Plasticine Memories: Bringing Wallace & Gromit to the Big Screen

Andrew Osmond chats with Lloyd Price, supervising animator on Wallace & Gromit: Curse of the Were-Rabbit, about bringing Aardman superstar plasticine duo to the big screen.
Posted In | Magazines: AnimationWorld

As the eagerly-awaited Wallace & Gromit: Curse of the Were-Rabbit opens in cinemas, AWN speaks to three of the film’s staff about bringing the world’s most beloved clay heroes to the big screen. Lloyd Price is supervising animator on the film, responsible for, in his words, “training animators in the ways of Wallace & Gromit,” as they came onto production. Chris Sadler is lead animator on the villainous Victor Quartermaine; he and Price teamed as co-directors on the Cracking Contraptions series of Wallace & Gromit shorts made in the run-up to Were-Rabbit. Finally, director of photography Dave Alex Riddett isn’t only a veteran of Aardman for two decades, but one of the original co-founders of Bristol’s neighboring “bolex brothers” studio, whose work ranges from the pixilated Secret Adventures of Tom Thumb to the CGI Magic Roundabout.

Andrew Osmond: What are the main differences between making the earlier half-hour Wallace & Gromit films and making a feature-length adventure?

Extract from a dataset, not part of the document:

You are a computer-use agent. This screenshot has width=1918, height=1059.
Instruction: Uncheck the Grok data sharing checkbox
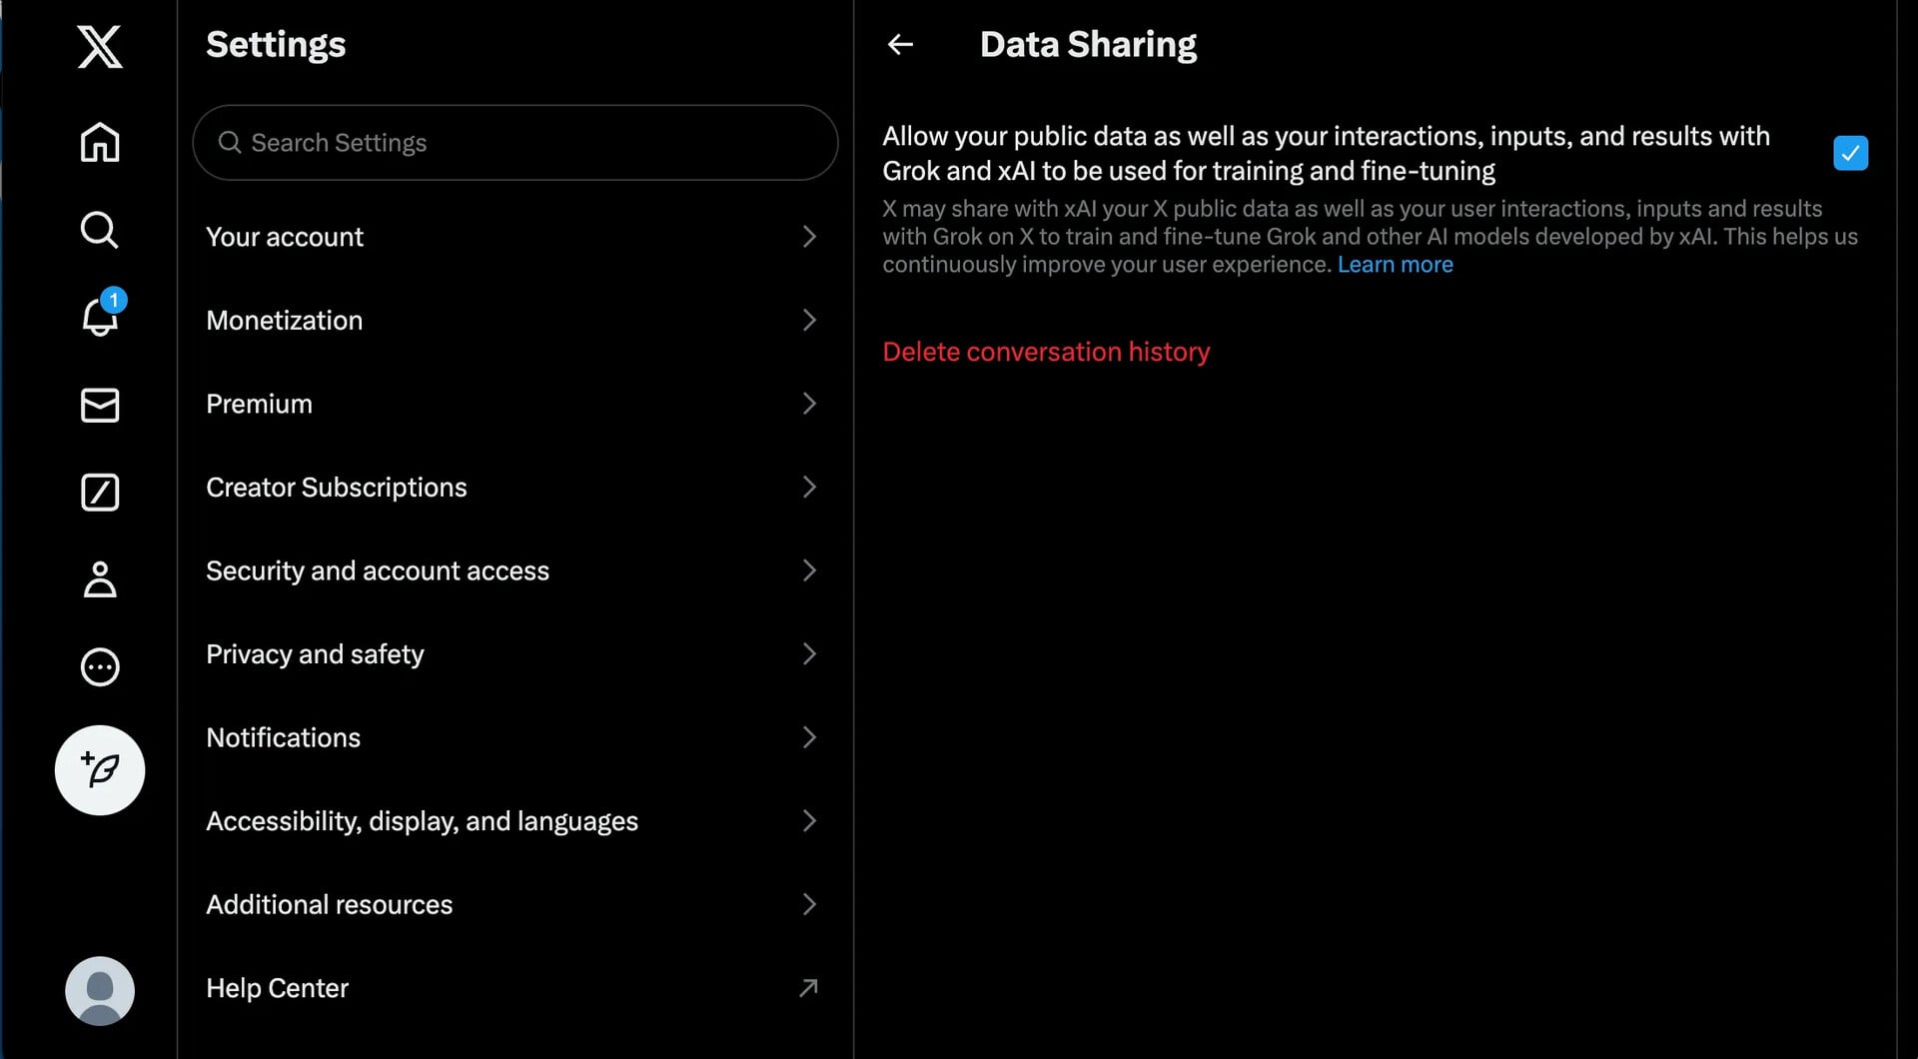(x=1850, y=153)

Lloyd Price (supervising animator): In the case of A Close Shave, the third of the half-hour Wallace & Gromits, Nick Park and Bob Baker pretty well wrote the script, drew the boards and we effectively shot what they had done. There were very few changes in A Close Shave — the scenes where Wallace was reading newspapers with the sheep came later, but that was about all. But when you make a feature film like Curse of the Were-Rabbit, they’re such big things and so much is riding on them that the script is in a constant state of flux. Things are being changed, ideas are being put in and taken out, and you generally end up starting work on the first act because that’s in the best shape. The third act was still in flux well into production, with little tweaks literally into the last five or six weeks of shooting. [Directors Nick Park and Steve Box did the bulk of the film story, although Bob Baker came up with the idea of a “Were-Rabbit.”] Because you’re working with a DreamWorks and they like showing parts of the film to selected audiences, there’s always pressure to adjust and change things…

AO: How do you respond to the fans’ fear that the pressure of a Hollywood feature film will make this a less “pure,” personal animation than the previous Wallace & Gromit films?

LP: Nick insisted that he had creative control. That was incredibly important, not only to Nick but everyone at Aardman. People can look at the film from the outside and point out something and say, this is obviously an American influence, and they go on about some of the references and things like that, but they’re dead wrong — they absolutely came from Nick and how he works. The film can’t not be influenced by other things, but it’s still very much the film that Nick Park and Steve Box wanted to make — especially Nick, because he sees Wallace and Gromit as almost like his children. While Aardman was constantly bombarded with advice and ideas from DreamWorks, the criterion was it was taken on board if it was a good idea, as it would be if it came from Aardman people.

AO: Tell us about the characters in the film.

LP: Of the heroes, I think that Gromit is the deeper, more interesting character. Wallace is the one who gets into trouble, while Gromit is the one who sorts things out and gets things done. This time, he’s got to go through a whole feature without speaking, so the demands on him in terms of the range of emotions are a lot harder. You’ve really got to get inside him in his shots. You’re always reading his face, his eyes and brows and ears, the angle of his head.